Company: Square Enix
Title: Final Fantasy III
Compatible: iPhone, iPod touch
Square Enix Final Fantasy III
Following last year's successful release of Final Fantasy and Final Fantasy II for the iPhone and iPod touch, Square Enix has introduced the iOS version of the next title in the popular role-playing game (RPG) series. Unlike the original Final Fantasy, which was originally released on Nintendo's 8-bit consoles in Japan and North America, then re-released on portable devices ranging from the Game Boy Advance to the PSP, Final Fantasy III is somewhat more obscure; it debuted in Japan in 1990 and never came to North America until Square remade it for the Nintendo DS in 2006. The iPhone and iPod touch game is an upgraded port of the DS title.

=== SUPPLIED ENTRIES ===
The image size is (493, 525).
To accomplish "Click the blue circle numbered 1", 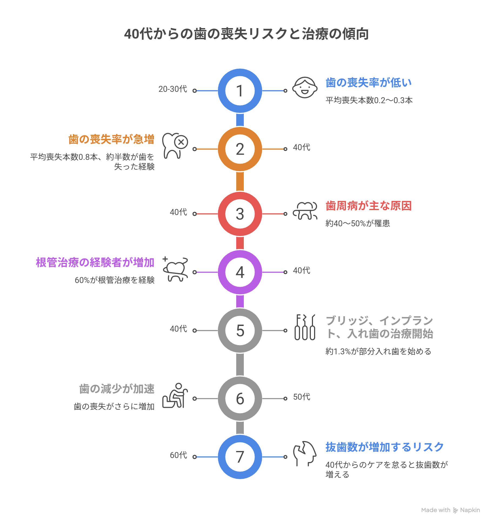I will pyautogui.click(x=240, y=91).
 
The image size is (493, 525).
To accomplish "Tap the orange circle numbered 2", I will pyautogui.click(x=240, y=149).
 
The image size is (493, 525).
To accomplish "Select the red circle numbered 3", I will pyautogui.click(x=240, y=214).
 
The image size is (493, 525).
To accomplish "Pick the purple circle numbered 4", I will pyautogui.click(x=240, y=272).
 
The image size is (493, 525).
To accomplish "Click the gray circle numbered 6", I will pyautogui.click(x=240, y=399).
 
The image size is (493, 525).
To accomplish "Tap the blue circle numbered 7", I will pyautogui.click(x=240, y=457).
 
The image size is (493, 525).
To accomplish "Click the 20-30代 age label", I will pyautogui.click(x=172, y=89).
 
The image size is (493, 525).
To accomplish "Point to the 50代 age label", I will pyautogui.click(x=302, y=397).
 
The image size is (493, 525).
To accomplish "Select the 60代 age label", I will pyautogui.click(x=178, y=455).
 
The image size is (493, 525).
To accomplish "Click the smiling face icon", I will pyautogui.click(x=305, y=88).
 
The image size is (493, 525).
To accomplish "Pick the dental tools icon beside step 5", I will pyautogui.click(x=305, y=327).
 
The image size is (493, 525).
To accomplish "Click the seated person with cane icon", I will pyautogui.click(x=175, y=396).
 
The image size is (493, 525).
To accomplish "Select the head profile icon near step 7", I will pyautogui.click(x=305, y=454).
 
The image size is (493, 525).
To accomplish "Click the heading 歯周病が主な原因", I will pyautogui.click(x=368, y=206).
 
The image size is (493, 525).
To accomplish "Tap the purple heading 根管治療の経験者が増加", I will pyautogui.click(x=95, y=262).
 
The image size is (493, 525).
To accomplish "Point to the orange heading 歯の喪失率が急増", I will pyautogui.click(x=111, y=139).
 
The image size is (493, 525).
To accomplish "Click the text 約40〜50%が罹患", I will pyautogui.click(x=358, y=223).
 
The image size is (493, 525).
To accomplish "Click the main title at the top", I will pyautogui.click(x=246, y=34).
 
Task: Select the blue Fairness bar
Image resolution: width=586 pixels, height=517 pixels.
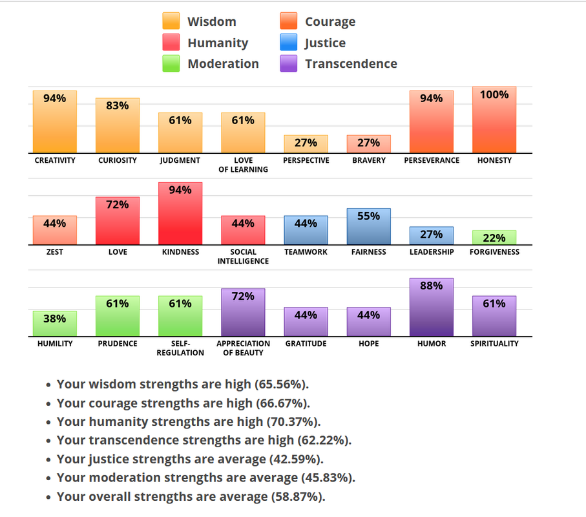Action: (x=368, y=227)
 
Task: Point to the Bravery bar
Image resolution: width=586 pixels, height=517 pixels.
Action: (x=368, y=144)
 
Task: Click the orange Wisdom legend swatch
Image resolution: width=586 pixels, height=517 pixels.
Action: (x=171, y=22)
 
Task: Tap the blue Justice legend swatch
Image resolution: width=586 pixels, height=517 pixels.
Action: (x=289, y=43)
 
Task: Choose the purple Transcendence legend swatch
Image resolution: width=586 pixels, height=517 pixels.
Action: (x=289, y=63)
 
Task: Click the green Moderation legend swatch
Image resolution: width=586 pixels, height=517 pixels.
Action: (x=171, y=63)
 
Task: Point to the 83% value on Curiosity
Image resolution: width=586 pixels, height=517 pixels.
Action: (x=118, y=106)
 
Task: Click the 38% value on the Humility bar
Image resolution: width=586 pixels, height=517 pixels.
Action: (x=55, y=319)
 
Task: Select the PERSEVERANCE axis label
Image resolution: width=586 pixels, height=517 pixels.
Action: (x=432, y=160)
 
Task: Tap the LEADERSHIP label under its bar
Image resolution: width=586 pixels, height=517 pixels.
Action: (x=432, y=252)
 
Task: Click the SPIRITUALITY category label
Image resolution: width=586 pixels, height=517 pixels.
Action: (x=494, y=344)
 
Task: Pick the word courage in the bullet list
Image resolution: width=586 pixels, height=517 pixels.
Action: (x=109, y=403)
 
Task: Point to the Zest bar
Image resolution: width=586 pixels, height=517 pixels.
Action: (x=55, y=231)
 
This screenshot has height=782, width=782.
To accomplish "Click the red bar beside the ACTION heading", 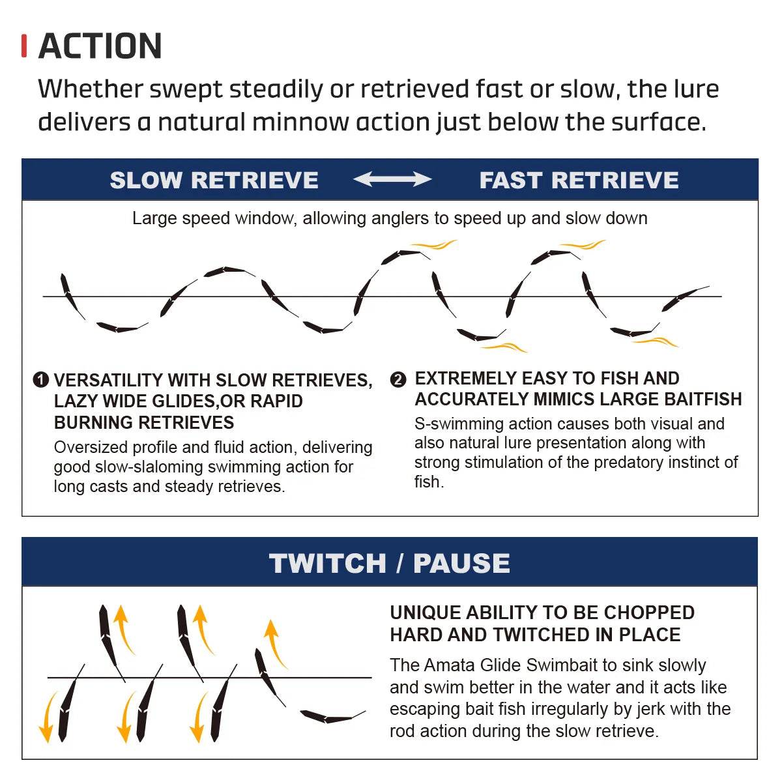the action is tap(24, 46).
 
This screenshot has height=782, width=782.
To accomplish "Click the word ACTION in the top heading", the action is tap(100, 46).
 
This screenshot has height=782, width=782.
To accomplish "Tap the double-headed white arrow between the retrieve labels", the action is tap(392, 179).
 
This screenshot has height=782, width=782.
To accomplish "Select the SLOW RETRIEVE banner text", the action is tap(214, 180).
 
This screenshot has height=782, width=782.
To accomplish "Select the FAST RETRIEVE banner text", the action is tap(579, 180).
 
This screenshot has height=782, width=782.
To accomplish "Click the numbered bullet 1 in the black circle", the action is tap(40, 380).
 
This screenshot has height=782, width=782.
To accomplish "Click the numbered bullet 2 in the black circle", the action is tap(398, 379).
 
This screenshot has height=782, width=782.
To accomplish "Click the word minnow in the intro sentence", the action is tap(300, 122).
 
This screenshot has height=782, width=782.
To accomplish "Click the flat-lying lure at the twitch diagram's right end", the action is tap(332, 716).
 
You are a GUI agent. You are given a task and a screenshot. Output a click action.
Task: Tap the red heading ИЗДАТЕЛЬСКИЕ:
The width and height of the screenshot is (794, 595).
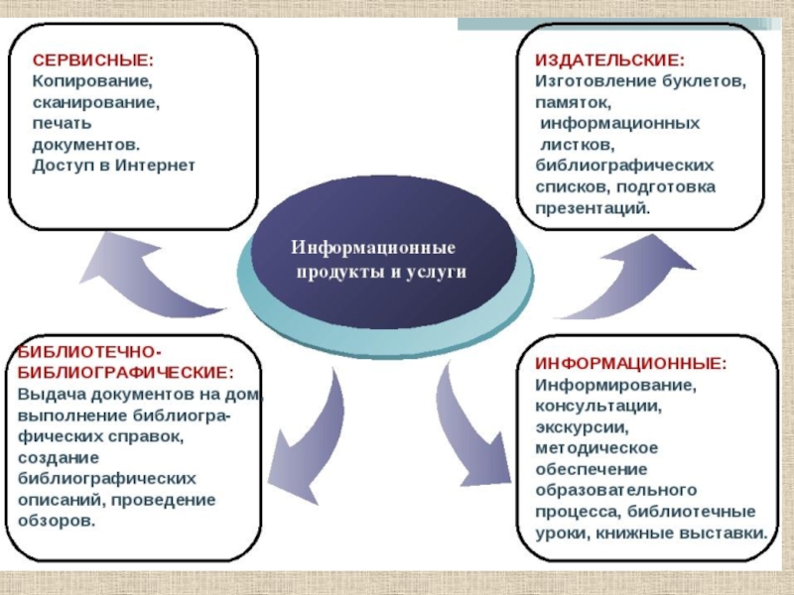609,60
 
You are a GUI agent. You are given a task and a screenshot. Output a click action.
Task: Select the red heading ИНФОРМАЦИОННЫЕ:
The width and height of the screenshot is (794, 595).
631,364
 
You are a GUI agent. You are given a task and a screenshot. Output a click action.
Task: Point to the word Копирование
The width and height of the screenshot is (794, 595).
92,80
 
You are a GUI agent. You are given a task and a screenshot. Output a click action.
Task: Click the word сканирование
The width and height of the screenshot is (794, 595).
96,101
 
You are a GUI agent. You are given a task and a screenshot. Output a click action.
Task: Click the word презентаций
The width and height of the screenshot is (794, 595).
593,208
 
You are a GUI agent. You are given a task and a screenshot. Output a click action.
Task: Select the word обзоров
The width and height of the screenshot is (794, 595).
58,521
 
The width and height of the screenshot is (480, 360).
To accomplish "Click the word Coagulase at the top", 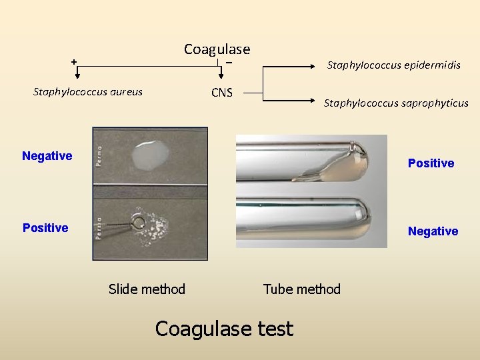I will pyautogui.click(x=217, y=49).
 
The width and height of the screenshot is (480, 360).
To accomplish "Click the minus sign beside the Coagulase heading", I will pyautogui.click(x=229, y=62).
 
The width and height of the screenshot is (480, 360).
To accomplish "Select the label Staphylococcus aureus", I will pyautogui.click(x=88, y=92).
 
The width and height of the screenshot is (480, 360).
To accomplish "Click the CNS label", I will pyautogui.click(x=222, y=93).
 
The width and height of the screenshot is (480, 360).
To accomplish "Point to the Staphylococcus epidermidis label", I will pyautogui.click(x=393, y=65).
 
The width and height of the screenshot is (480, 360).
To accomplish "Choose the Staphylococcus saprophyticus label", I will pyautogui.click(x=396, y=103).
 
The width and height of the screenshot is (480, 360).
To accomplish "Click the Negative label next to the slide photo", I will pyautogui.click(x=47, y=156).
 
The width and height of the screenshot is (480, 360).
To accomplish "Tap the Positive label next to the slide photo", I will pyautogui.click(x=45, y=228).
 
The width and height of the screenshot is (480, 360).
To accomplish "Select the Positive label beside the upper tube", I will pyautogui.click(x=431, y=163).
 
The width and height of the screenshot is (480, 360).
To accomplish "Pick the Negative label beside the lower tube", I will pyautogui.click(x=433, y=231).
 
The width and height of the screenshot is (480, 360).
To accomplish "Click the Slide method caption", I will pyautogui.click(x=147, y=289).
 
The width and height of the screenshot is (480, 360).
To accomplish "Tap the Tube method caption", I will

=== LIST OF TASKS ===
A - According to the Final Fantasy III passage, in what year did the game debut in Japan?
B - Duplicate the part of the Final Fantasy III passage that opens with the words containing "Company: Square Enix" and closes with "the DS title.".

=== RESPONSES TO THE TASKS ===
A - 1990

B -
Company: Square Enix
Title: Final Fantasy III
Compatible: iPhone, iPod touch
Square Enix Final Fantasy III
Following last year's successful release of Final Fantasy and Final Fantasy II for the iPhone and iPod touch, Square Enix has introduced the iOS version of the next title in the popular role-playing game (RPG) series. Unlike the original Final Fantasy, which was originally released on Nintendo's 8-bit consoles in Japan and North America, then re-released on portable devices ranging from the Game Boy Advance to the PSP, Final Fantasy III is somewhat more obscure; it debuted in Japan in 1990 and never came to North America until Square remade it for the Nintendo DS in 2006. The iPhone and iPod touch game is an upgraded port of the DS title.